Habla despacio, con dificultad. A menudo humedece los labios con la lengua.

—La conocí en el Servicio de las Fuerzas Armadas. Allí empezó. —Calla e intenta concentrarse—. ¿Se lo imagina? No logro recordar en qué año fue.

—Fue en el setenta y tres. Me lo confirmó un ex técnico de TVG2 que la recuerda.

—Tiene razón. Fue en el setenta y tres. Trabajaba en un programa de la policía y la enviaron a la academia para hacer un reportaje. Interrumpió la clase para hacernos preguntas a los estudiantes. Al final de la clase me esperaba en el pasillo. Dijo que quería hacerme algunas preguntas más. Temí meterme en un lío y me negué. Pero ella me tranquilizó. «No te preocupes. Si surge algo indecoroso lo censurarán», dijo riéndose. Así nos conocimos. —Se le escapa un suspiro.

—Y la relación siguió.

—Salimos un par de veces. Después me presentó a sus amigos, pero no les dijo que estudiaba en la academia de policía. Me presentó como estudiante de Derecho. Yanna y su chico. Así nos llamaban.
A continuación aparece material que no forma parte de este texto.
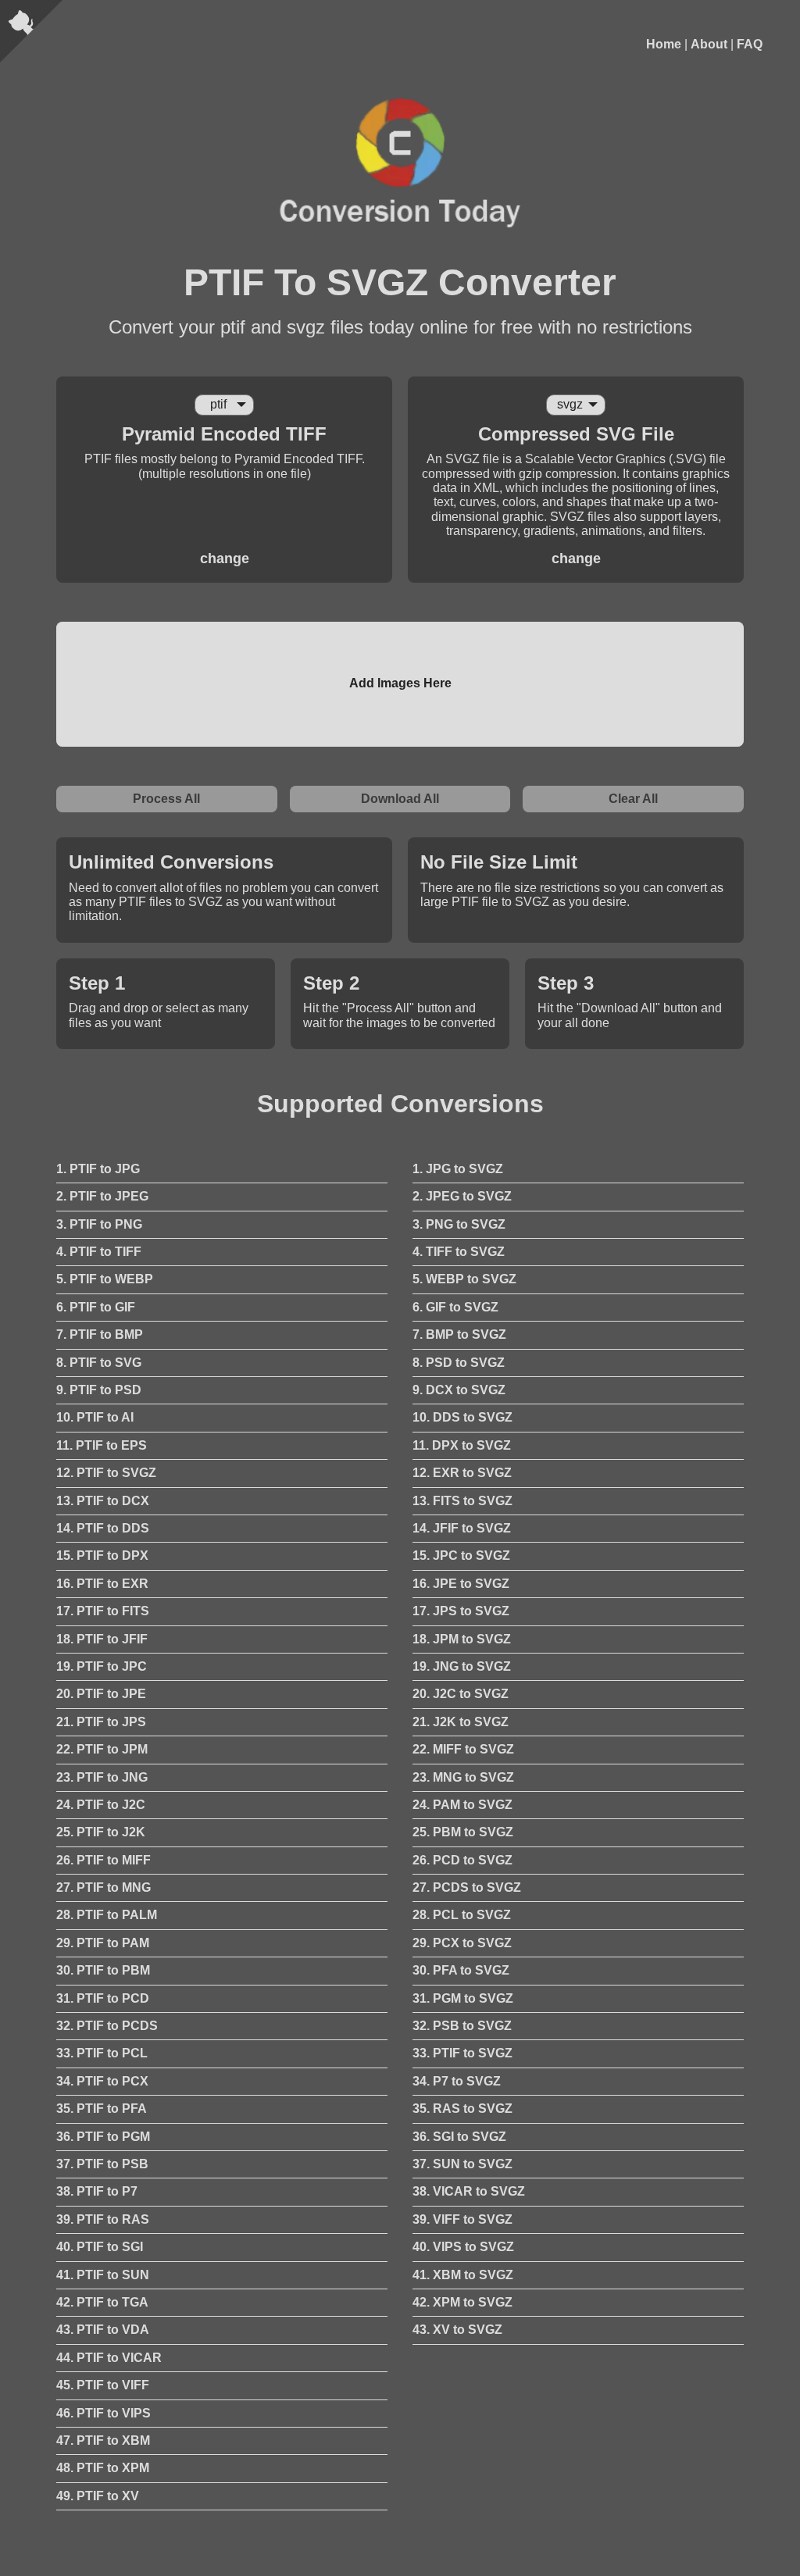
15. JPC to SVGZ (461, 1555)
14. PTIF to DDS (102, 1528)
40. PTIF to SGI (99, 2246)
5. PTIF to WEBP (104, 1279)
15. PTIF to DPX (102, 1555)
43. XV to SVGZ (457, 2329)
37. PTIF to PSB (102, 2164)
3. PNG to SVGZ (458, 1224)
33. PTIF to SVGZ (462, 2053)
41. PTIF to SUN (102, 2275)
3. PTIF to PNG (99, 1224)
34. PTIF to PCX (102, 2081)
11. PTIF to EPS (101, 1445)
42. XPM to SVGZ (462, 2302)
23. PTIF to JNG (102, 1777)
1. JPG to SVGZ (457, 1169)
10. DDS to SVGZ (462, 1417)
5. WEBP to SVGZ (464, 1279)
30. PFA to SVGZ (460, 1970)
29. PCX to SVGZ (462, 1943)
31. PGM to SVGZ (462, 1998)
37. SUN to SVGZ (462, 2164)
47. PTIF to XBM (103, 2440)
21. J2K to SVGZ (460, 1722)
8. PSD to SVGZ (458, 1362)
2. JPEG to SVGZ (462, 1196)
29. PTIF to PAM (102, 1943)
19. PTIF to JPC (101, 1666)
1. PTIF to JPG (98, 1169)
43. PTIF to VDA (102, 2329)
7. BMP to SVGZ (459, 1334)
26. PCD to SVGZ (462, 1860)
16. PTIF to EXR (102, 1583)
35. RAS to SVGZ (462, 2108)
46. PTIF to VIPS (103, 2413)
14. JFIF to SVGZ (461, 1528)
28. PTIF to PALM (106, 1914)
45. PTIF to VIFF (102, 2385)
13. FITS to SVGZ (462, 1500)
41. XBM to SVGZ (462, 2275)
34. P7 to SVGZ (456, 2081)
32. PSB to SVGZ (462, 2025)
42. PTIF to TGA (102, 2302)
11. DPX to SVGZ (461, 1445)
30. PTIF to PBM (103, 1970)
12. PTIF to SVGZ (106, 1472)
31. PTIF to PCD (102, 1998)
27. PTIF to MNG (103, 1887)
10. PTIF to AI (95, 1417)
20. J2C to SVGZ (460, 1693)
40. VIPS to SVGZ (463, 2246)
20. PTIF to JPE (101, 1693)
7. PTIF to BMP (99, 1334)
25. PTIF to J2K (100, 1832)
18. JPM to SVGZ (461, 1639)
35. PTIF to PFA (101, 2108)
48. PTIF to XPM (102, 2467)
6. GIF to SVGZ (455, 1307)
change (224, 558)
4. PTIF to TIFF (98, 1251)
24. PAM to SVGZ (462, 1804)
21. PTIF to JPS (101, 1722)
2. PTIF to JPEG (102, 1196)
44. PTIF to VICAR (109, 2357)
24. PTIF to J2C (100, 1804)
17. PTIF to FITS (102, 1611)
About (709, 44)
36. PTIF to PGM (103, 2136)
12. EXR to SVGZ (462, 1472)
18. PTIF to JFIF (102, 1639)
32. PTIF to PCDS (107, 2025)
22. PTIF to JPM (102, 1749)
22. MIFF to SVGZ (463, 1749)
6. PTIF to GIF (95, 1307)
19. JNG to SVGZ (461, 1666)
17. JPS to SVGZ (460, 1611)
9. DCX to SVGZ (458, 1390)
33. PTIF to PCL (102, 2053)
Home (663, 44)
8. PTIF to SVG (98, 1362)
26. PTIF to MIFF (103, 1860)
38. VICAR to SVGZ (468, 2191)
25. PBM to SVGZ (462, 1832)
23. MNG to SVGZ (463, 1777)
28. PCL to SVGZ (461, 1914)
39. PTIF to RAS (102, 2219)
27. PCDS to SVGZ (466, 1887)
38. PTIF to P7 (97, 2191)
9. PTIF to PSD (98, 1390)
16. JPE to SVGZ (460, 1583)
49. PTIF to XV (97, 2496)
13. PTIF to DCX (102, 1500)
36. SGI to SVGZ (459, 2136)
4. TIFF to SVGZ (458, 1251)
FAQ (749, 44)
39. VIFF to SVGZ (462, 2219)
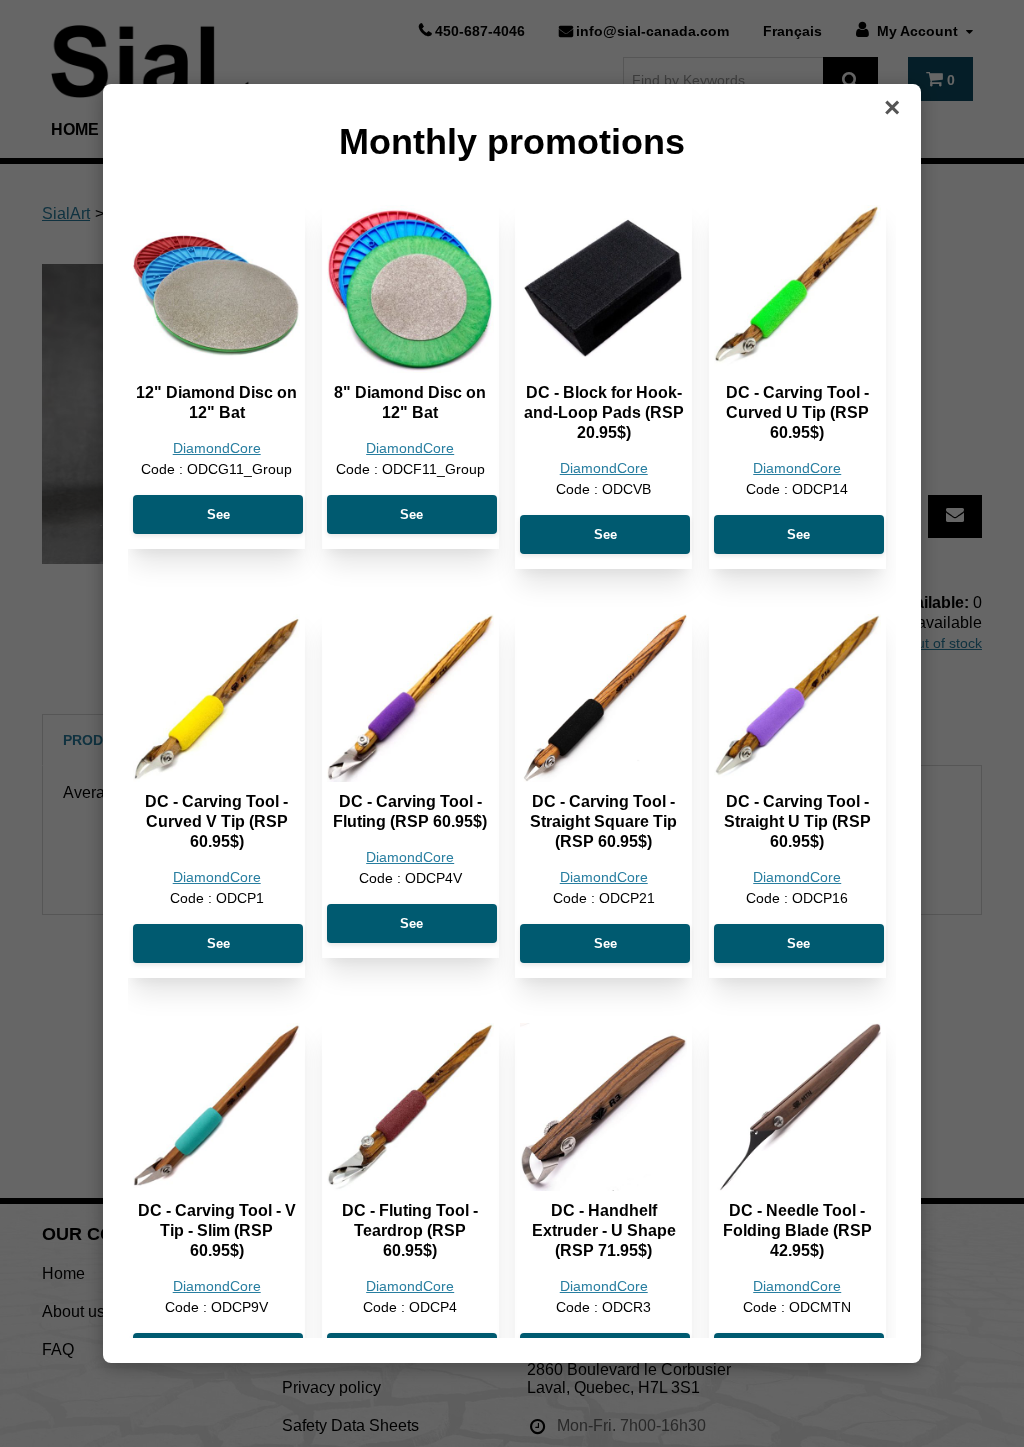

Estamos sentados cara a cara y nos observamos, como todas las mañanas. Aunque ahora apoya la cabeza en las manos y me mira directamente a los ojos, no un poco más arriba, como es su costumbre.

—Háblame del niño. ¿Cuándo ocurrió?

—Debió de ser en agosto, cuando fuimos juntos de vacaciones, porque me lo dijo en octubre.

El recuerdo lo agita y se le empaña la voz.

—Le dije que lo tuviera. Soy de pueblo y, en mi tierra, cuando dejas a una chica embarazada, te casas con ella. Así soy yo. Pero no era sólo eso. Yo la quería. Cuando tienes veintiún años te enamoras en un abrir y cerrar de ojos. Pasamos tres semanas solos en Kufonisia y, a la vuelta, no podía pasar ni un momento sin ella. Así que le dije que lo tuviera, que nos casaríamos. Se echó a reír. «¿Te has vuelto loco?», dijo. «Yo quiero hacer carrera como periodista. ¿Cómo voy a cargar con un crío y con un poli de marido? Ni hablar, abortaré». Le supliqué. Le repetí hasta la saciedad que la quería mucho y al niño también. La asustó mi pasión y decidió romper conmigo. Me volví loco. Pasé de las súplicas a las amenazas. Entonces desapareció. Inmediatamente después de los sucesos de la Politécnica dejó su puesto en el Servicio de las Fuerzas Armadas y cambió de piso y de teléfono. Yo no la localizaba en ningún lado. En mi desesperación, abandoné la academia.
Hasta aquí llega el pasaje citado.